──────── DATA PROVIDED

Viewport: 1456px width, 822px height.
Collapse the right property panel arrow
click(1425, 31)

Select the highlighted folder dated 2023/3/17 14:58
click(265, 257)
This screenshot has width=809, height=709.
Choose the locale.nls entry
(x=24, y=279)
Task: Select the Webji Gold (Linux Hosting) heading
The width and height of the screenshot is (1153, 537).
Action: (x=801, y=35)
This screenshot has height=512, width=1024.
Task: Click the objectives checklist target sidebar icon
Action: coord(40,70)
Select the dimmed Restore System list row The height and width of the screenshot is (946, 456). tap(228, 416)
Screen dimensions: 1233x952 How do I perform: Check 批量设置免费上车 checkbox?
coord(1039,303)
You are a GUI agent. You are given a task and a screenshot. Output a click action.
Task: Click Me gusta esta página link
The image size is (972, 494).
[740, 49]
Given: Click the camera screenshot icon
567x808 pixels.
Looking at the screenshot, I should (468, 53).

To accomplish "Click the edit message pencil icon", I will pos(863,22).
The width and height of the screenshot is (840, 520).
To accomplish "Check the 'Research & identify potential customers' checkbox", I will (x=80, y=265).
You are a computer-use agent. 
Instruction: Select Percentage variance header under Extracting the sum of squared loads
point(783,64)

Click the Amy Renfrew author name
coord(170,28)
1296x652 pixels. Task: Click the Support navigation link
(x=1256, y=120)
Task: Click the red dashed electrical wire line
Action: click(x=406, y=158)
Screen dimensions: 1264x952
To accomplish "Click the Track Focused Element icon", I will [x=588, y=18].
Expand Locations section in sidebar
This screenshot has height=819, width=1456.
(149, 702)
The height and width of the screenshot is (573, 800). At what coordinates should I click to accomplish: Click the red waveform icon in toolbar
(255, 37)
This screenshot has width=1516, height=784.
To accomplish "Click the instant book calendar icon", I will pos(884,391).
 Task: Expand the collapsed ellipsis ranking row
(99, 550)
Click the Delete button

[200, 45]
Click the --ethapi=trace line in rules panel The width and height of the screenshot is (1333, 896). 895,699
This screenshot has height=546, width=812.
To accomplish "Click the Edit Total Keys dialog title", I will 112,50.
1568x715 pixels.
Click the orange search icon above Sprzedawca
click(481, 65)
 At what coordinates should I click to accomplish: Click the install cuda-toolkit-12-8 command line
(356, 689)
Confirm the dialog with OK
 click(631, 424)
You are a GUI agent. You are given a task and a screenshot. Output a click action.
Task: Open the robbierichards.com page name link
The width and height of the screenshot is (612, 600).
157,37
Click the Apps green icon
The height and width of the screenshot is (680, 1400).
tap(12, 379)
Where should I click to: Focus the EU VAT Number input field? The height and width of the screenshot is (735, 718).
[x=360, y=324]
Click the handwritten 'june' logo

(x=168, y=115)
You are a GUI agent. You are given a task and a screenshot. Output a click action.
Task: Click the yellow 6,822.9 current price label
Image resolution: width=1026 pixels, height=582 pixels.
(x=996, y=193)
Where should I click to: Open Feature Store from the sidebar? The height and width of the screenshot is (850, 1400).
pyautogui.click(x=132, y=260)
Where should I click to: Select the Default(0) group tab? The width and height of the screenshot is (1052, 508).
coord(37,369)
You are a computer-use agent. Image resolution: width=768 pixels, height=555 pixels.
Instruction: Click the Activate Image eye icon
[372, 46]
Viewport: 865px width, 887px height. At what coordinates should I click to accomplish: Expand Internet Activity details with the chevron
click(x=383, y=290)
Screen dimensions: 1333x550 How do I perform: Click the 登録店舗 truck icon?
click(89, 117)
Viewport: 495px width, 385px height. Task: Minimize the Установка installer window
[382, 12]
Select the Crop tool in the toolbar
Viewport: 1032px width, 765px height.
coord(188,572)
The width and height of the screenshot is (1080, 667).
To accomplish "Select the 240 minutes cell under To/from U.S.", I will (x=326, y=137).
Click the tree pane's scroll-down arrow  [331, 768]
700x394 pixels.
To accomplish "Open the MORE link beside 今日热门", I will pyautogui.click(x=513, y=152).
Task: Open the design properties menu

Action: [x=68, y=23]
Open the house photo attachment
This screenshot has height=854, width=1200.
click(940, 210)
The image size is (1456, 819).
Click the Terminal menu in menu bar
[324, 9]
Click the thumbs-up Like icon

────────────────

▶ [EXERCISE DIRECTIONS] Please output all of the records above again, line for line, with nothing changed or left out.

▶ [EXERCISE OUTPUT]
Viewport: 1456px width, 822px height.
Collapse the right property panel arrow
click(1425, 31)

Select the highlighted folder dated 2023/3/17 14:58
click(265, 257)
This screenshot has width=809, height=709.
Choose the locale.nls entry
(x=24, y=279)
Task: Select the Webji Gold (Linux Hosting) heading
The width and height of the screenshot is (1153, 537).
Action: (x=801, y=35)
This screenshot has height=512, width=1024.
Task: Click the objectives checklist target sidebar icon
Action: coord(40,70)
Select the dimmed Restore System list row The height and width of the screenshot is (946, 456). tap(228, 416)
Screen dimensions: 1233x952 How do I perform: Check 批量设置免费上车 checkbox?
coord(1039,303)
You are a GUI agent. You are given a task and a screenshot. Output a click action.
Task: Click Me gusta esta página link
The image size is (972, 494).
[740, 49]
Given: Click the camera screenshot icon
567x808 pixels.
Looking at the screenshot, I should (468, 53).

To accomplish "Click the edit message pencil icon", I will pos(863,22).
The width and height of the screenshot is (840, 520).
To accomplish "Check the 'Research & identify potential customers' checkbox", I will (x=80, y=265).
You are a computer-use agent. 
Instruction: Select Percentage variance header under Extracting the sum of squared loads
point(783,64)

Click the Amy Renfrew author name
coord(170,28)
1296x652 pixels. Task: Click the Support navigation link
(x=1256, y=120)
Task: Click the red dashed electrical wire line
Action: click(x=406, y=158)
Screen dimensions: 1264x952
To accomplish "Click the Track Focused Element icon", I will [x=588, y=18].
Expand Locations section in sidebar
This screenshot has height=819, width=1456.
(149, 702)
The height and width of the screenshot is (573, 800). At what coordinates should I click to accomplish: Click the red waveform icon in toolbar
(255, 37)
This screenshot has width=1516, height=784.
To accomplish "Click the instant book calendar icon", I will pos(884,391).
 Task: Expand the collapsed ellipsis ranking row
(99, 550)
Click the Delete button

[200, 45]
Click the --ethapi=trace line in rules panel The width and height of the screenshot is (1333, 896). 895,699
This screenshot has height=546, width=812.
To accomplish "Click the Edit Total Keys dialog title", I will 112,50.
1568x715 pixels.
Click the orange search icon above Sprzedawca
click(481, 65)
 At what coordinates should I click to accomplish: Click the install cuda-toolkit-12-8 command line
(356, 689)
Confirm the dialog with OK
 click(631, 424)
You are a GUI agent. You are given a task and a screenshot. Output a click action.
Task: Open the robbierichards.com page name link
The width and height of the screenshot is (612, 600).
157,37
Click the Apps green icon
The height and width of the screenshot is (680, 1400).
tap(12, 379)
Where should I click to: Focus the EU VAT Number input field? The height and width of the screenshot is (735, 718).
[x=360, y=324]
Click the handwritten 'june' logo

(x=168, y=115)
You are a GUI agent. You are given a task and a screenshot. Output a click action.
Task: Click the yellow 6,822.9 current price label
Image resolution: width=1026 pixels, height=582 pixels.
(x=996, y=193)
Where should I click to: Open Feature Store from the sidebar? The height and width of the screenshot is (850, 1400).
pyautogui.click(x=132, y=260)
Where should I click to: Select the Default(0) group tab? The width and height of the screenshot is (1052, 508).
coord(37,369)
You are a computer-use agent. Image resolution: width=768 pixels, height=555 pixels.
Instruction: Click the Activate Image eye icon
[372, 46]
Viewport: 865px width, 887px height. At what coordinates should I click to accomplish: Expand Internet Activity details with the chevron
click(x=383, y=290)
Screen dimensions: 1333x550 How do I perform: Click the 登録店舗 truck icon?
click(89, 117)
Viewport: 495px width, 385px height. Task: Minimize the Установка installer window
[382, 12]
Select the Crop tool in the toolbar
Viewport: 1032px width, 765px height.
coord(188,572)
The width and height of the screenshot is (1080, 667).
To accomplish "Select the 240 minutes cell under To/from U.S.", I will (x=326, y=137).
Click the tree pane's scroll-down arrow  [331, 768]
700x394 pixels.
To accomplish "Open the MORE link beside 今日热门", I will pyautogui.click(x=513, y=152).
Task: Open the design properties menu

Action: [x=68, y=23]
Open the house photo attachment
This screenshot has height=854, width=1200.
click(940, 210)
The image size is (1456, 819).
Click the Terminal menu in menu bar
[324, 9]
Click the thumbs-up Like icon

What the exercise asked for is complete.